Con uguale affetto e gratitudine ricordiamo e veneriamo anche i loro e
nostri benefattori. Il loro numero e lo spessore della loro generosità
li conosce solo Iddio. Come solo Iddio conosce quanto bene hanno fatto e
ricevuto le popolazioni dei nostri paesi nel segno del frutto del loro
lavoro, ed in modo speciale nel segno del pane, simbolo per eccellenza
di provvidenza, donato. Benefattori sempre col cuore in mano e con negli
occhi l’incontenibile gioia dell’accoglienza e del conversare con gli
umili figli di San Francesco. La solenne concelebrazione, presieduta dal
Vicario Generale dell’Ordine dei Cappuccini, è la nostra più ricca e
autentica testimonianza di riconoscenza all’innumerevole schiera di
benefattori che hanno cosparso i nostri luoghi del profumo della carità
e della solidarietà.
A tutti oggi io, a nome dei miei confratelli, dico grazie e bacio le
loro mani consunte dalla fatica e benedette dal Signore.
Ma permettetemi, carissimi fratelli e sorelle qui convenuti, che un
grazie speciale gridi a tutte le famiglie che hanno offerto i reperti
che ci consentono oggi di inaugurare il museo, che noi abbiamo voluto
chiamare, come era giusto chiamarlo, museo etno-demologico, cioè della
cultura e della civiltà del popolo, ovvero sia dei nostri padri e di
tutti noi. Lo abbiamo voluto per non dimenticare e soprattutto perché i
giovani abbiano l’opportunità di ritornare alle origini, riscoprirne la
linfa vitale e guardare al futuro con maggiore ottimismo e sicurezza. E’

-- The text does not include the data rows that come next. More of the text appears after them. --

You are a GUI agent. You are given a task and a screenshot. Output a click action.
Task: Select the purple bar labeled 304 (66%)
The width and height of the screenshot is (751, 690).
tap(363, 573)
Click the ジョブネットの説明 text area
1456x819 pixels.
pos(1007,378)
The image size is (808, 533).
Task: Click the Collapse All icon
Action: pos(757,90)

questa una preziosa scuola di vita per tutti, giovani e meno giovani, e
perciò un insostituibile punto di riferimento.
E’ chiaro che quanto abbiamo iniziato non deve fermarsi qui, ma deve
essere la scintilla che faccia divampare un incendio per un giusto e
doveroso riconoscimento a chi nel silenzio e nella totale dedizione ha
tanto amato, sofferto e pregato per la gloria di Dio, il bene
dell’Ordine Cappuccino e il nostro bene.
Grazie vivissime a tutti, in modo particolare ai Sindaci ed a coloro che
con gioia e passione hanno offerto la loro opera perché, come scrive
padre Antonio Ascenzi, «gli autentici maestri di saggezza continuino ad
indicarci una strada sicura nel dedalo intrigato della vita».